I agree that ClearType loses a lot of its benefits at high DPI and, similarly, when you have giant font sizes.
I covered this in Respecting the Pixel Grid:
I don't understand why Apple is asking us to sacrifice the present at the altar of the future. Can't we have hinting at low resolutions, and accuracy at high resolutions, too? Snapping fonts to a pixel grid may very well be irrelevant when everyone is luxuriating in the glow of their 200 DPI monitors.
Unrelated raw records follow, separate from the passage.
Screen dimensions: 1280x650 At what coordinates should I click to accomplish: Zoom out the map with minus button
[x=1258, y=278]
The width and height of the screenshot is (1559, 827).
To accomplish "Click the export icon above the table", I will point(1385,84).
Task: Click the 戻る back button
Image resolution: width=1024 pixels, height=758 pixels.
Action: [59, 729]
Until that glorious day arrives, respecting the pixel grid certainly makes text a lot more readable for those of us stuck in the here and now.
These two strategies ...
Apple generally believes that the goal of the algorithm should be to preserve the design of the typeface as much as possible, even at the cost of a little bit of blurriness. (OSX / Safari default font rendering)
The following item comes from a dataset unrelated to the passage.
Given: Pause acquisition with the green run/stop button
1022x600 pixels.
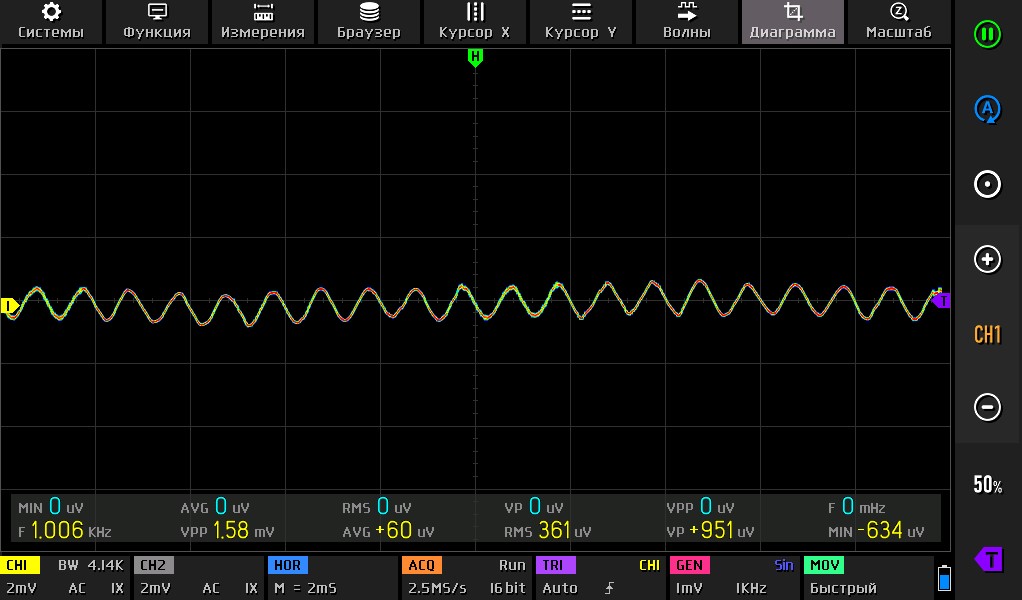Looking at the screenshot, I should pyautogui.click(x=987, y=34).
Microsoft generally believes that the shape of each letter should be hammered into pixel boundaries to prevent blur and improve readability, even at the cost of not being true to the typeface. (ClearType)
... are in some ways mutually exclusive -- one looks bad at low DPI, and the other looks bad at high DPI.
In a perfect world, we'd dynamically switch between these two strategies depending on what DPI and font size we were using. I am not aware of any operating systems which dynamically switch font rendering strategies at certain DPI levels or font sizes, but they should exist!